Irreducible variety over an algebraically closed field which admits only constant regular functions

Question

Let $(X,\mathcal O_X)$ be an irreducible variety over an algebraically closed field $k$ such that $\mathcal O_X(X)\cong k$. Then is it true that $X$ is a complete variety ? If this is not true in general, what of we also assume $X$ is quasi-projective ?

Answer 1

Just to get this out of the unanswered queue.

We have the following nice proposition:

Theorem (Algebraic Hartog's Lemma): Let $X$ be an integral normal (Noetherian so I don't scare myself) scheme and let $Z\subseteq X$ be a closed subscheme of dimension at least $2$. Let $U:=X-Z$. Then, the restriction map $\mathcal{O}(X)\to \mathcal{O}(U)$ is an isomorphism.

You can find a proof of this, for example, in Vakil's book.
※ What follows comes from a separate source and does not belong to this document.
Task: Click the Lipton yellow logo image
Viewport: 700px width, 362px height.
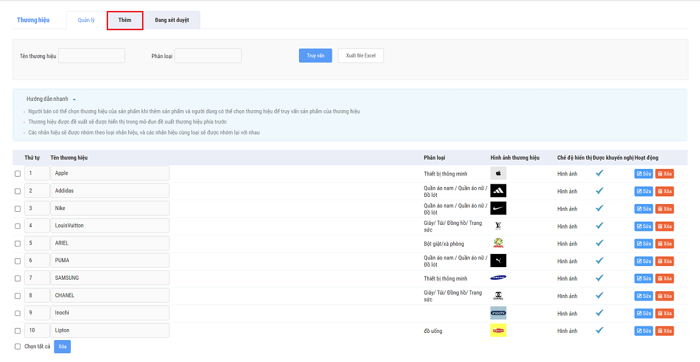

The point is that if $A$ is a normal integral domain then $A$ is actually equal to the intersection of all the $A_\mathfrak{p}$ as $\mathfrak{p}$ ranges over all height $1$ primes. In particular, since our $U$ contains all codimension $1$ subsets, we know that any function will be in ever $A_\mathfrak{p}$ and thus in $A$.

Anyways, assume now that $X$ is geometrically integral and projective. Then, $\mathcal{O}(X)=k$. Let $Z\subseteq X$ be codimension at least $2$ and set $U:=X-Z$. Note then that $U$ is not projective. In fact, it's not even proper else the map $U\to X$ would have closed image, which it doesn't. That said, by Algebraic Hartog's Lemma we have that $\mathcal{O}(U)=k$.

So, for example, if $n\geqslant 2$ then for any closed point $x\in\mathbb{P}^n_k$ we have that $\mathbb{P}^n_k-\{x\}$ is not projective but has global sections $k$.